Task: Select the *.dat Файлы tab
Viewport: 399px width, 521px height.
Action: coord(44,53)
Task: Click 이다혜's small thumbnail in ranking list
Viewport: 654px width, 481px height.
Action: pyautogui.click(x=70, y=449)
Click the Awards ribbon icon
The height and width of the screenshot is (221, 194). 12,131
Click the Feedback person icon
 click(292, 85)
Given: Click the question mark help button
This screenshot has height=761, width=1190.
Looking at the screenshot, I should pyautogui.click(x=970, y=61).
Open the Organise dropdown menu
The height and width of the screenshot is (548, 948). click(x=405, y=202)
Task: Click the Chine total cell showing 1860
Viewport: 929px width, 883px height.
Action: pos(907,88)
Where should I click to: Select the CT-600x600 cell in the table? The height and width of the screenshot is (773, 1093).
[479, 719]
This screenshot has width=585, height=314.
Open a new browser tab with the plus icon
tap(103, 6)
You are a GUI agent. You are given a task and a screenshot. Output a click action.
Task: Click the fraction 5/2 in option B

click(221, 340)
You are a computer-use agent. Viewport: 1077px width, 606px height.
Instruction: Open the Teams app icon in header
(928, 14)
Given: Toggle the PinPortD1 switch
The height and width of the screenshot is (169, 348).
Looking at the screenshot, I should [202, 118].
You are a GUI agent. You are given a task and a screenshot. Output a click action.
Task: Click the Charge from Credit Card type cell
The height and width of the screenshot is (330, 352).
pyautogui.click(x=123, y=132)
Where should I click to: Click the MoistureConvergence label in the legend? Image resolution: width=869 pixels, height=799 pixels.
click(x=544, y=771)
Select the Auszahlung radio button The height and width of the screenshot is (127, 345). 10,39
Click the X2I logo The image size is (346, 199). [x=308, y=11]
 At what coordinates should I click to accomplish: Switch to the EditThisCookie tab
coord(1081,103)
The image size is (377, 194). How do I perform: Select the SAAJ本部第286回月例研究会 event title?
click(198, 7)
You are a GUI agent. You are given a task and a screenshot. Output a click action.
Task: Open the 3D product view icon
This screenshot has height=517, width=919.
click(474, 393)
---
■ What to work on
Looking at the records above, which lines contain "button"? Copy those lines.

■ Finished task
Given: Click the question mark help button
Select the Auszahlung radio button The height and width of the screenshot is (127, 345). 10,39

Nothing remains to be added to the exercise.